Pembiayaan utang dalam RAPBN 2019 memang makin mengandalkan penerbitan SBN. SBN secara neto, penerbitan baru dikurangi yang jatuh tempo dan buyback, adalah sebesar Rp386,21 triliun. Lebih besar dibandingkan dengan rencana pembiayaan utang, karena pinjaman luar negeri neto direncanakan minus. Pelunasan pinjaman lebih besar dibandingkan pencairannya. Akan tetapi hal ini tidak serta merta menunjukkan kemandirian yang meningkat. Hampir 40% SBN berdenominasi rupiah yang dapat diperjualbelikan dimiliki oleh asing. Hampir seluruh SBN berdenominasi valuta asing dimiliki asing. Pola kepemilikan ini tak ada petanda akan berubah dalam waktu singkat. Penerbitan SBN baru pun masih akan mengandalkan pihak asing untuk membelinya.

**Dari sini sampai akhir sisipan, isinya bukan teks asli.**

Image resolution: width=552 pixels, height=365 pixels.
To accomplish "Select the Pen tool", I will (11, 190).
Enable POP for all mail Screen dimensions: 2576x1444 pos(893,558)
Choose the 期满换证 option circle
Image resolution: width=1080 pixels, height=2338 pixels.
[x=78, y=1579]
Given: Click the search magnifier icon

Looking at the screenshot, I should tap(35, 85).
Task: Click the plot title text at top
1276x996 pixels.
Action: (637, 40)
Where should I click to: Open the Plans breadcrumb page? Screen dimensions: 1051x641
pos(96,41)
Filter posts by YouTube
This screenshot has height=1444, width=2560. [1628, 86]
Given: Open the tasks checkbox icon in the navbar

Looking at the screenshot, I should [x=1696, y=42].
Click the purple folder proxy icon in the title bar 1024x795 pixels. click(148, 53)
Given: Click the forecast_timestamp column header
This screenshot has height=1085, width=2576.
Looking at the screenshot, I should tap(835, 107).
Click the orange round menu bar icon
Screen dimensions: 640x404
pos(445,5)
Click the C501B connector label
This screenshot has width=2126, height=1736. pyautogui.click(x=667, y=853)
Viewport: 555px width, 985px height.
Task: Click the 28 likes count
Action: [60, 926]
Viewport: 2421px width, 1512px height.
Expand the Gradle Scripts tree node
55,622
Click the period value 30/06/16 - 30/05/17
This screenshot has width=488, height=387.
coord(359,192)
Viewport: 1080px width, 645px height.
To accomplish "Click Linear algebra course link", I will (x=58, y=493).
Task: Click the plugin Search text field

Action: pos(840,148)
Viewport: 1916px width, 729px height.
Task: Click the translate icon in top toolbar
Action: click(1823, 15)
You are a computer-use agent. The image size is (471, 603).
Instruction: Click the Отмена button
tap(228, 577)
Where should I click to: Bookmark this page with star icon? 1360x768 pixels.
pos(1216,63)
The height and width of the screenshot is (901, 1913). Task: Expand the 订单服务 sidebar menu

Dengan demikian, RAPBN 2019 memang tampak lebih mandiri dibanding outlook APBN 2018. Perlu diingat bahwa pembiayaan utang tahun 2015-2017 sempat meningkat, sehingga upaya 2019 ini dapat dikatakan lebih untuk memperbaiki kondisi sebelumnya. Secara umum, RAPBN belum dapat dikatakan mandiri. Masih cukup bergantung pada tambahan utang. Dan tambahan utang itu terutama sekali diperoleh dari pihak asing.  

RAPBN 2019 BELUM SEHAT


Pemerintah mengatakan bahwa RAPBN 2019 dirancang sebagai kebijakan fiskal yang sehat, adil, dan mandiri. Penjelasan yang diberikan atas klaim sehat terdiri dari dua hal. Pertama, defisit APBN yang makin turun. Kedua, Keseimbangan Primer yang menurun menuju arah positif.

Defisit yang direncanakan adalah sebesar Rp297,16 triliun. Memang lebih rendah dibandingkan outlook APBN 2018 yang memperkirakan defisit sebesar Rp314.23 triliun. Disebut outlook, karena data realisasi ketika RAPBN disampaikan ke DPR adalah per akhir Juli. Biasanya Pemerintah memperlihatkan perbandingan dengan data APBN atau APBNP tahun sebelumnya. Artinya, outlook APBN 2018 itu belum tentu sesuai dengan realisasinya nanti.


Penurunan defisit terutama dari target kenaikan Pendapatan Negara, sebesar 12,59% dibandingkan outlook 2018. Outlook 2018 sendiri memperkirakan kenaikan 14,20%, setelah realisasi 2017 mencatat kenaikan sebesar 7,10%.  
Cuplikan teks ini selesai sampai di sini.